During The meet up last weekend in London there were times when I felt overwhelmed with emotion, there was of course joy, there was so much laughter, but overall there was a gorgeous feeling of solidarity and unity and a feeling of togetherness, and I know that was because I was face to face and up close and personal with the TABB women in the flesh. I was accountable, I was totally out of my comfort zone. As I navigated the crowds on the tube, the trains and the bright lights and big city of London were about as far removed from where I live in a very rural unpopulated area of West Clare, where you can walk for a whole solid hour on the roads without encountering another single human being. But it wasn’t just the change in my physical surroundings that affected me or pushed me out of my complacency. It was facing up to my addiction again, with a band of women who have fought and continue to fight perhaps in different ways, possibly with different back stories to mine, but we all come from the same place. We were all addicted to an addictive substance; there was a point when we couldn’t put down that glass and although that can be a hard fact to face, whether it’s in the cold light of a solitary morning or whether it is in a restaurant having Christmas lunch with the TABB tribe. The acceptance of that, again again and again brings with it a renewed sense of peace and a willingness to keep growing, to keep uncovering what was shrouded in alcohol for so long.
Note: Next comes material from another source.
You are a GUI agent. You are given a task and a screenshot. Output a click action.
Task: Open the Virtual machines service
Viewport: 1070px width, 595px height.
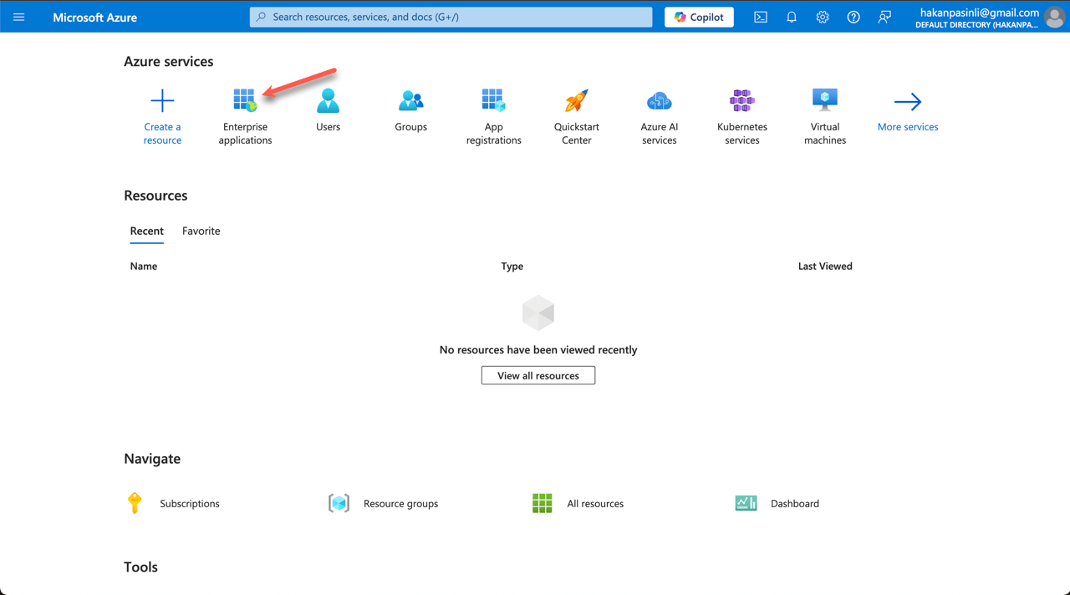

When you stop drinking, you cannot stay the same, you cannot remain stuck, and sometimes I want to stay in the familiar, I want to stay with the old, with what I know, with what I am used to. But by the very fact that I have eradicated alcohol from my life, I cannot stay where I was, I have to look forward, look forward to how I can continue to grow and develop as a person, a person who remained stunted and stopped for so long. I have to keep on moving, and the more I can embrace that, and the more I can take a deep breath and face forward to the unknown, the more I can become the person I was always meant to be and I for one am so happy that I am not doing this alone! Thank you, Sarah, Sandra, and Maria for the beautiful weekend that you created for us in London and I look forward to many more to come.

Grá & Solas

Claire
Xx
Claire Watts is a singer songwriter, musician and academic living in West Clare, Ireland.